My freshman year, I took no honors classes and only participated in minimal extra-curriculars. I did not believe that I had the intelligence or work ethic to succeed in upper level courses. This was until I actually attended these classes. Talk about a waste of life. People did not speak proper english. And I do not mean they mixed up well and good, I mean their vocabulary was at a third grade level. I had to get out of there.

Now I am taking all AP and Honors classes because I know that I would rather have a B in an upper level course than an A in a core curriculum where I risk loss of intelligence due to exposure. What a lot of AP students seem to forget is that not many other students care about the news or current events or take the time to study and improve themselves. Their minds do not seem to move much further than teen magazines and hair care.

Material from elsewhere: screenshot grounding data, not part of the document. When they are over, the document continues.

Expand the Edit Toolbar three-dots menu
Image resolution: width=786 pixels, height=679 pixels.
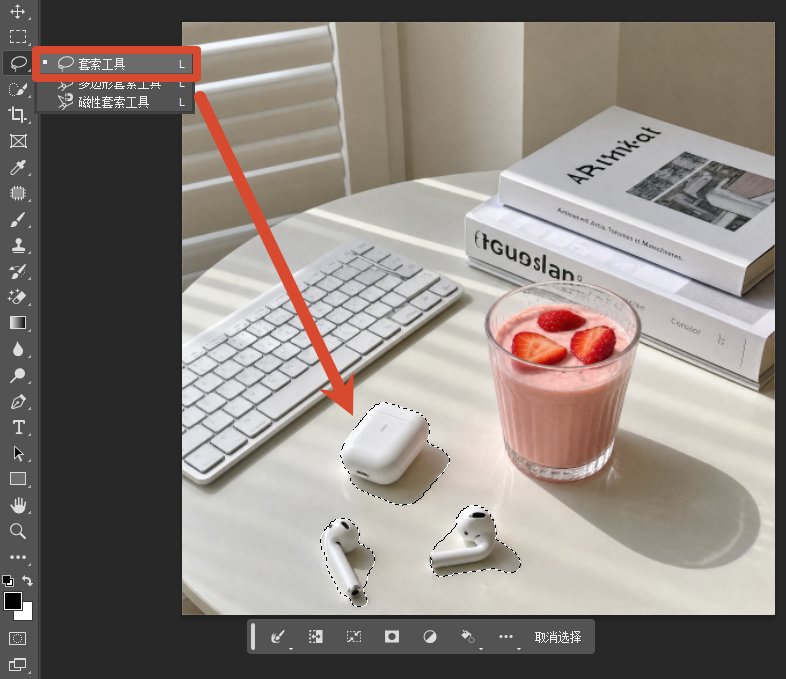18,557
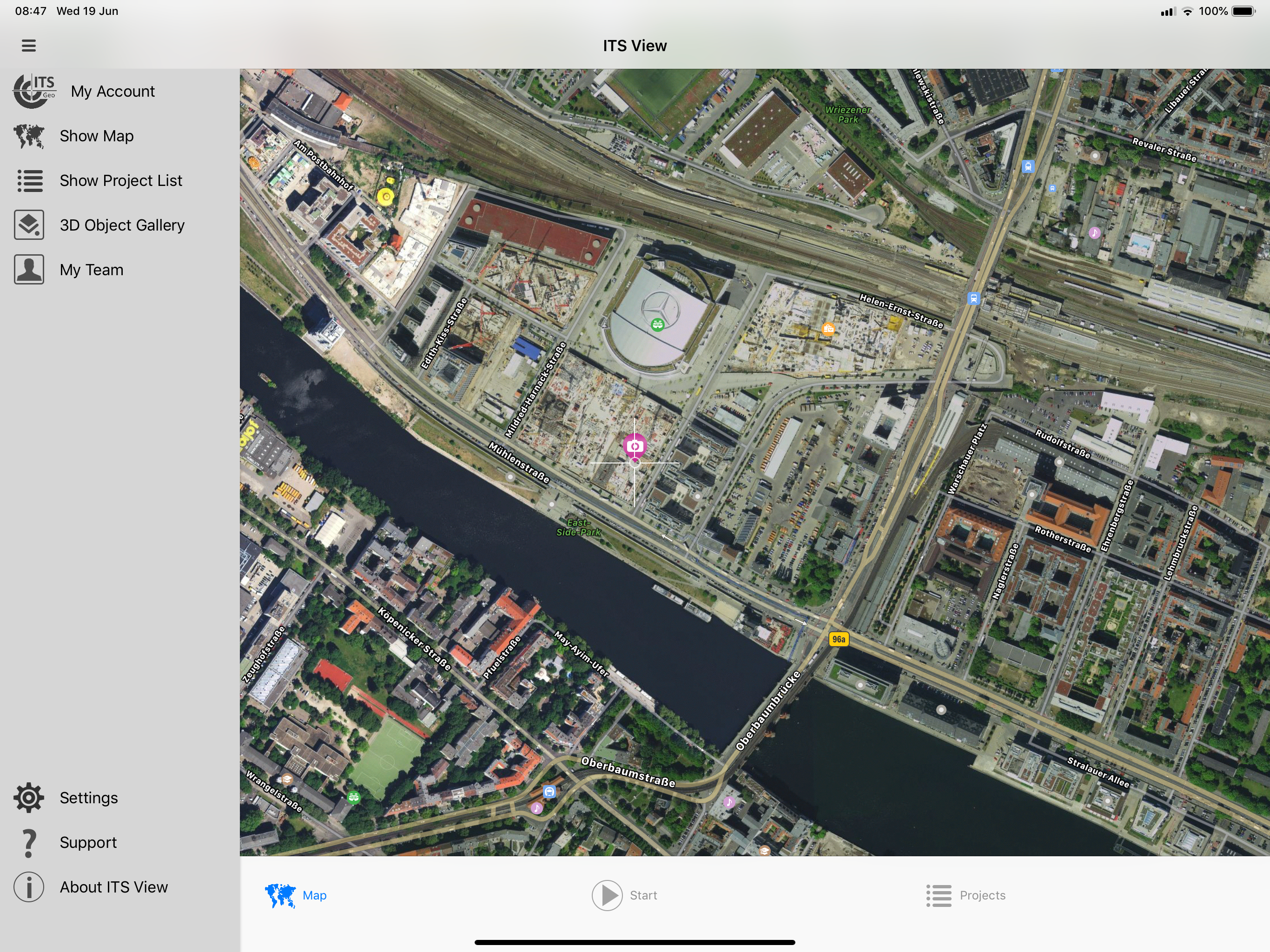Tap the orange marker near Helen-Ernst-Straße

(828, 329)
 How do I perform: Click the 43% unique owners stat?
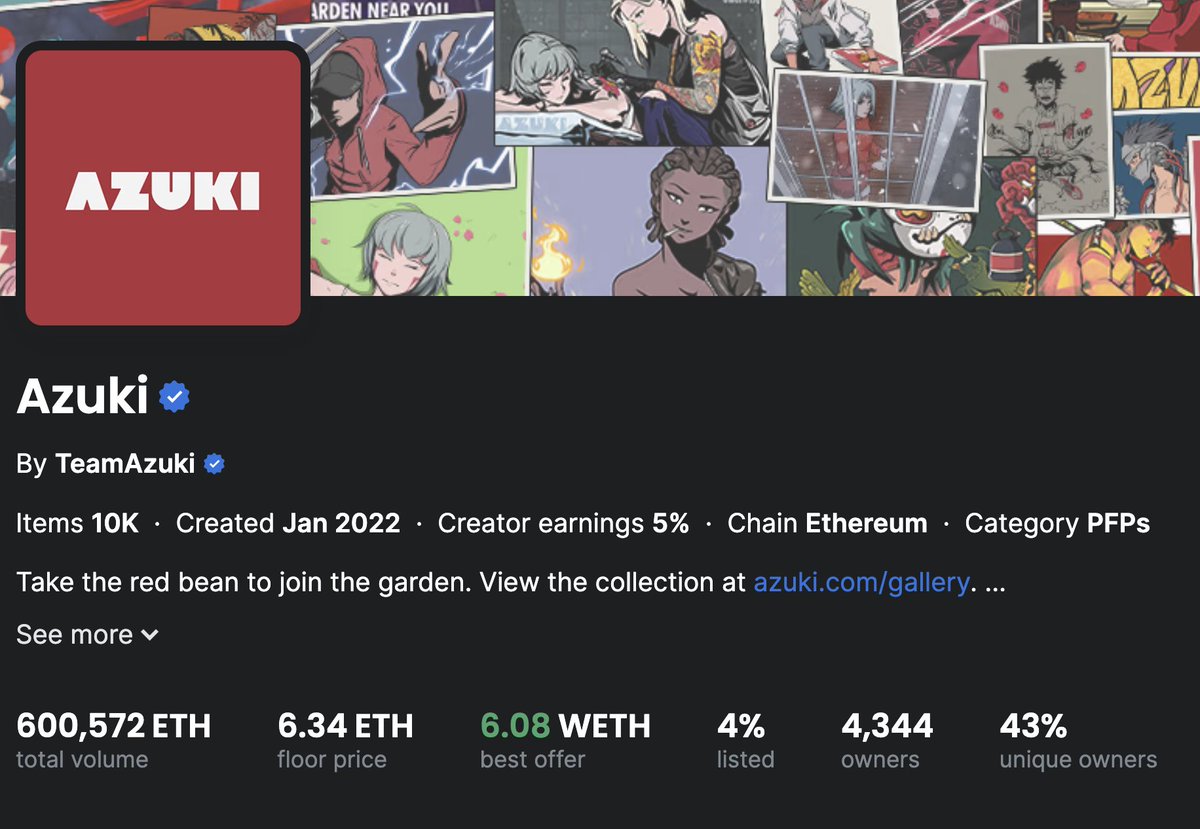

I believe that something needs to be done to improve the minds of these students. The school system is preparing kids for a non-progressive future. A future filled with McDonalds employees and hobos. I do not want to see this future.

And, I understand that a teacher cannot force her kids to learn, but I know that they want to. They show up for some reason. Just make it interesting and treat them like they deserve to be treated. If they can see that we have no faith they will not put forth any effort. It is a waste.

sonja's picture
Member of the Progressive U Alumni Association

I know how you feel. In my school, they didn't really pass people that didn't know anything though. The only honors class I took was English, until my senior year that I pretty much blew off.

I remember taking a Sociology class my freshman (or sophomore?) year. The teacher would have a current events game every Friday to get the students more interested in staying in touch with the outside-the-teenage-mind world. It worked. Everyone in that class would talk about news and events before the teacher started came in.

I also remember in junior high, a presidential election was going on. My history teacher got us interested in politics by having us debate about who we wanted to win and why. I really got into it. We even had our own election.

There are ways teachers can get students interested, but maybe ignorance IS bliss....
-Sonja :)

HRH's picture

I can't decide if I should side with the students who have uninvolved and boring teachers, or if disinterest and apathetic students are the problem.

Either way, they're probably both at fault - teaching means effectively explaining information, and if teachers aren't doing that, there's a serious problem. But teenagers need to get off their butts and invest in their own education. I think sometimes we don't take enough responsibility.

Heh, not that I would know. Being homeschooled, I am largely self-taught, so I'm afraid I can't relate.